◆ Available data
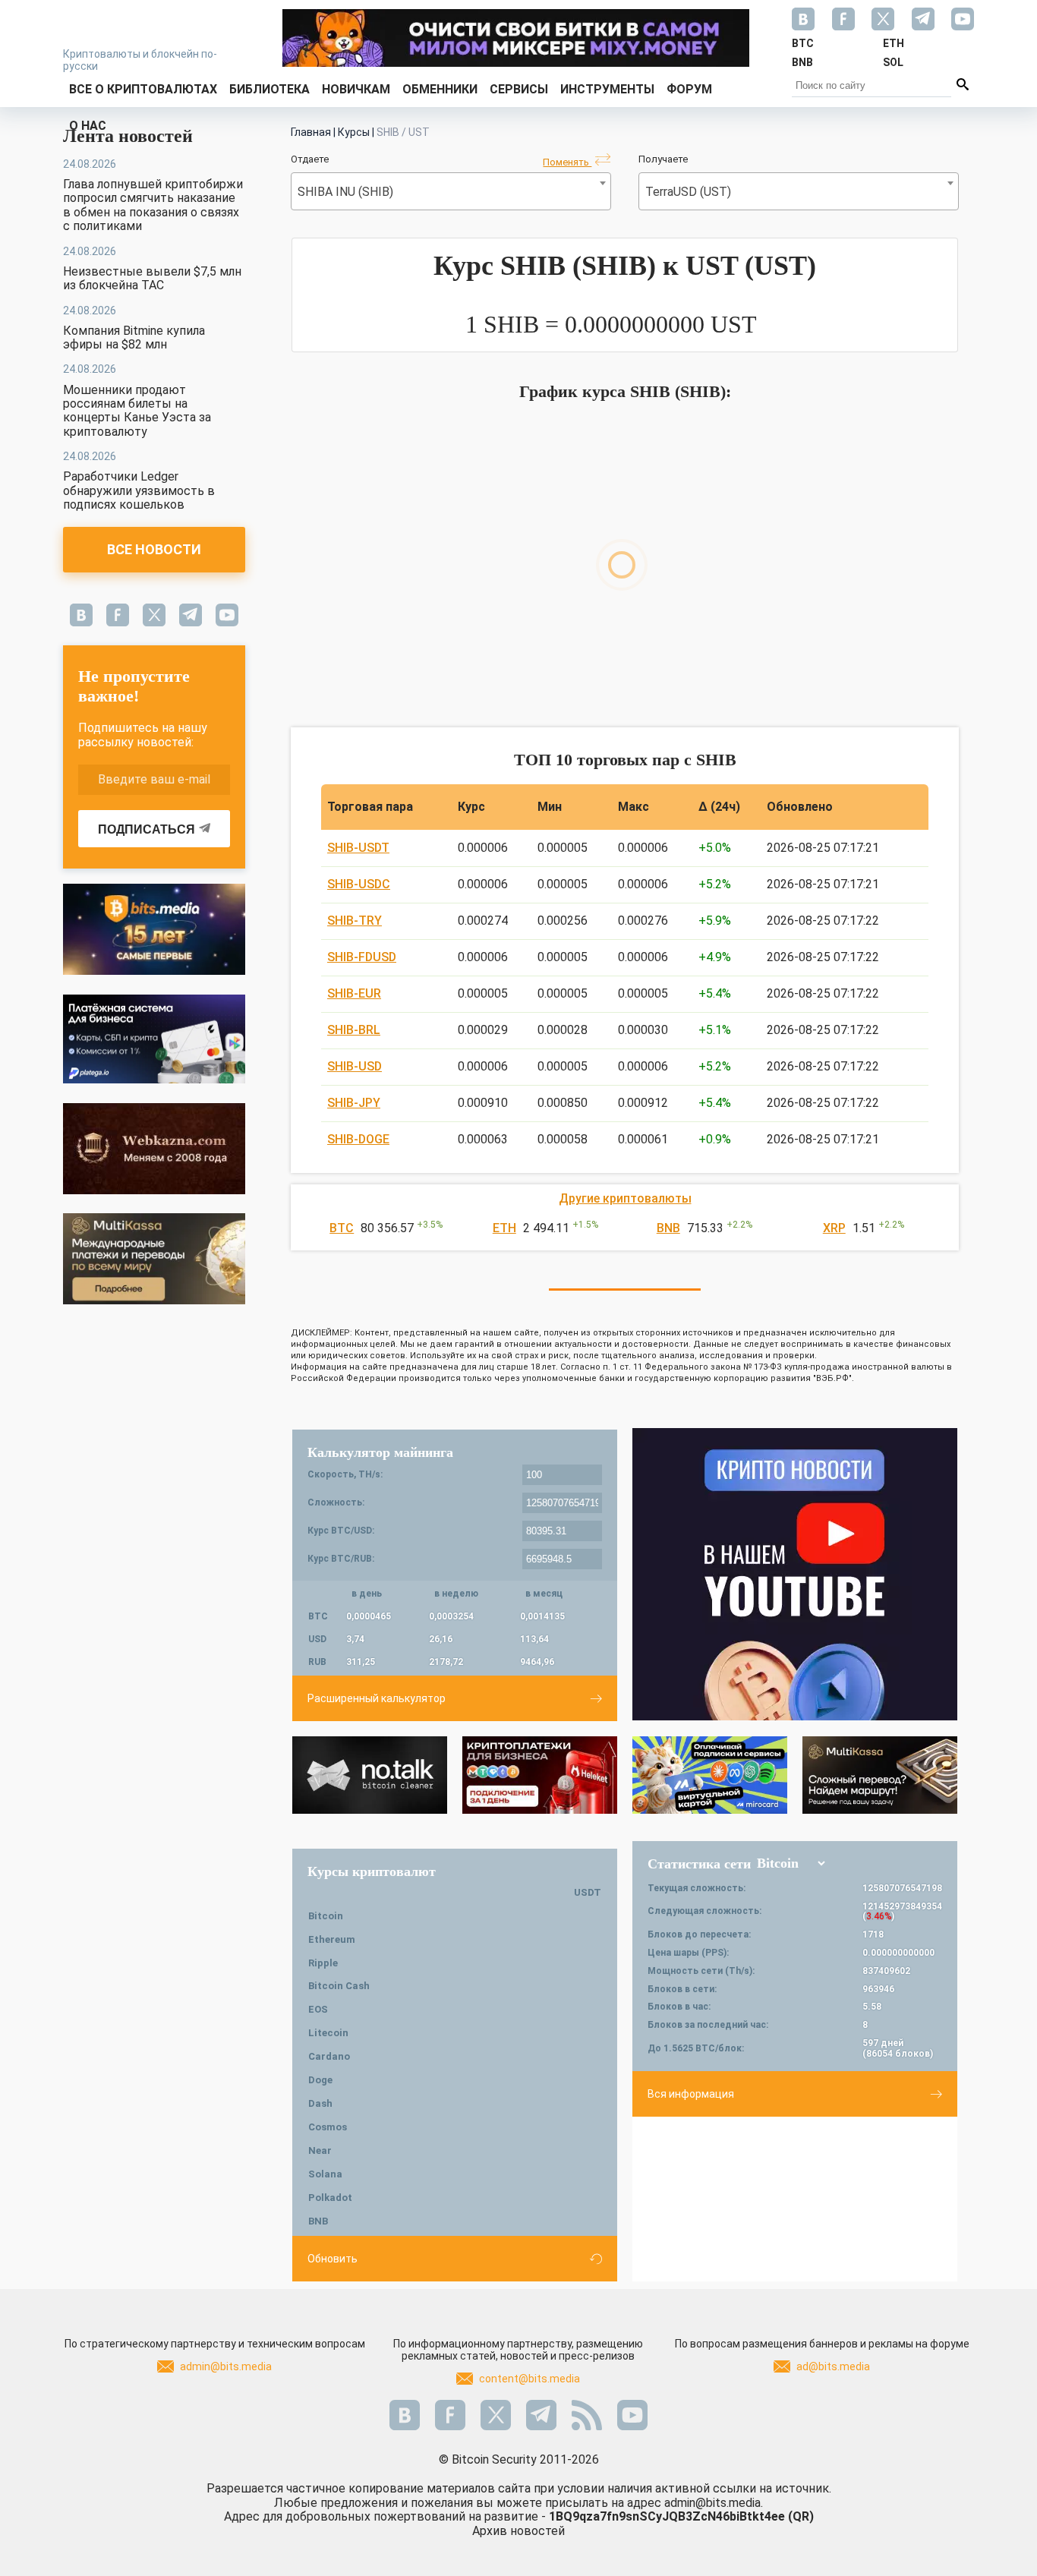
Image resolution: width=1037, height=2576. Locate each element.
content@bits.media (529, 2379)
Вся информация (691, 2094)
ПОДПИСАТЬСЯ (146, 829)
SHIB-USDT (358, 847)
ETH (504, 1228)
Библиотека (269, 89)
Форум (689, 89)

--

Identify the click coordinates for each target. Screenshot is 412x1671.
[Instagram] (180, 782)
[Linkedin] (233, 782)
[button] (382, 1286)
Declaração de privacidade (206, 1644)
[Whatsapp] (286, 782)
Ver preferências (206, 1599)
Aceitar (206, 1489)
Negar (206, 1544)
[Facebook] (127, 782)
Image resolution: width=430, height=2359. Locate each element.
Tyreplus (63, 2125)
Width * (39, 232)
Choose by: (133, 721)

◆ Exercise objective
Beginning at the line with "Declaração de privacidade (206, 1644)" and stopping after the line with "Choose by: (133, 721)", please write out every line of the data above exactly and nothing else.

◆ Result of the exercise
Declaração de privacidade (206, 1644)
[Whatsapp] (286, 782)
Ver preferências (206, 1599)
Aceitar (206, 1489)
Negar (206, 1544)
[Facebook] (127, 782)
Image resolution: width=430, height=2359. Locate each element.
Tyreplus (63, 2125)
Width * (39, 232)
Choose by: (133, 721)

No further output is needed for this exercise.